Homo floresiensis : comment le climat a fait disparaître les “Hobbits” de Florès
La grotte de Liang Bua (île de Florès). - © Rosino / Wikipedia
Publié le par The Conversation
Sur l’île indonésienne de Florès, l’un de nos derniers cousins humains a survécu plus d’un million d’années avant de s’éteindre. De nouvelles données climatiques suggèrent qu’un basculement brutal des pluies pourrait avoir fragilisé son écosystème… jusqu’au point de rupture
Il y a environ 50 000 ans, l’humanité a perdu l’un de ses derniers cousins hominines survivants, Homo floresiensis (ou homme de Florès, également connu sous le nom de “Hobbit” en raison de sa petite taille). La cause de sa disparition, après plus d’un million d’années passées sur l’île volcanique isolée de Florès, en Indonésie, demeure une énigme de longue date.
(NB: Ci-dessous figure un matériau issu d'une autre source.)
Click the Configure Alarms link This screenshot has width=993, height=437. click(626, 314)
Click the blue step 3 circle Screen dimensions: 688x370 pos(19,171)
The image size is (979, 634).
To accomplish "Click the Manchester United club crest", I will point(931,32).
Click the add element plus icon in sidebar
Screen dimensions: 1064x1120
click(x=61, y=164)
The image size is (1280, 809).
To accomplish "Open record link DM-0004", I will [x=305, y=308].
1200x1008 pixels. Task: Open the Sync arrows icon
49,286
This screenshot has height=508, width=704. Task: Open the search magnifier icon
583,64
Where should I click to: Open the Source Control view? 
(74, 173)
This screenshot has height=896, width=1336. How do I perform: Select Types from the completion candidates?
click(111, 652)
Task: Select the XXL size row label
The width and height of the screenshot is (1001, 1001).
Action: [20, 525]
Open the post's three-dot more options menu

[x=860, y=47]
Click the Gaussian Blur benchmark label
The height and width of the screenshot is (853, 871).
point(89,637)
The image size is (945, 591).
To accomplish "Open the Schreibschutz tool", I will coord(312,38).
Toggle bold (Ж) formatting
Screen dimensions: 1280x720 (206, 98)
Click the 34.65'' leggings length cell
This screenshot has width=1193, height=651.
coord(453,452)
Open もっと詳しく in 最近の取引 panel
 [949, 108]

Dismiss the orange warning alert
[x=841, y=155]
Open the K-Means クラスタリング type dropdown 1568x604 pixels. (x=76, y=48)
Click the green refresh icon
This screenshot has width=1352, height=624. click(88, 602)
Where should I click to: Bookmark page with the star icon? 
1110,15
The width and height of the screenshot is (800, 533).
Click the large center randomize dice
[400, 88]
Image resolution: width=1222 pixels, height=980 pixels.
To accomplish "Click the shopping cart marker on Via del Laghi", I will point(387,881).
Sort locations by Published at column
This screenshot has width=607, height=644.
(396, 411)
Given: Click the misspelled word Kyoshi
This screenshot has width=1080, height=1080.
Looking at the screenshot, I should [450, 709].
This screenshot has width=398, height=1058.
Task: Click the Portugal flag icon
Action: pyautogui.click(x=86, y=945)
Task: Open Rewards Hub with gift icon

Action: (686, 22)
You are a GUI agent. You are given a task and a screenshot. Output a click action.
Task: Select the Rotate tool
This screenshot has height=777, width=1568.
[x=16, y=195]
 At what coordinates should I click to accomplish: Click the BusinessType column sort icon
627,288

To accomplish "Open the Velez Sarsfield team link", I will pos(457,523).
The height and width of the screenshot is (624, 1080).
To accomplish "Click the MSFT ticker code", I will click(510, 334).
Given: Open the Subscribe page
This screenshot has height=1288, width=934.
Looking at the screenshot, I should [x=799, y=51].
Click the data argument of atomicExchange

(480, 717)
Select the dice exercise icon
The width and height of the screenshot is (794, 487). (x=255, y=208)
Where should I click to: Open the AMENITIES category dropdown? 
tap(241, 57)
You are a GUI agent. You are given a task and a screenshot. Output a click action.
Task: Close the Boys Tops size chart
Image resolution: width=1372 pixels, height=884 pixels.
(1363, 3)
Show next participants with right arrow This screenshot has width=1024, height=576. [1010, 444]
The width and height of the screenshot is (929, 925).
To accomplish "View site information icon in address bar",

De nouvelles preuves suggèrent toutefois qu’une période de sécheresse extrême, commencée il y a environ 61 000 ans, pourrait avoir contribué à la disparition des hommes de Florès. Notre nouvelle étude, publiée le 8 décembre dans Communications Earth & Environment, révèle une histoire d’essor et d’effondrement écologique. Nous avons établi le relevé climatique le plus détaillé à ce jour du site où vivaient autrefois ces anciens hominines.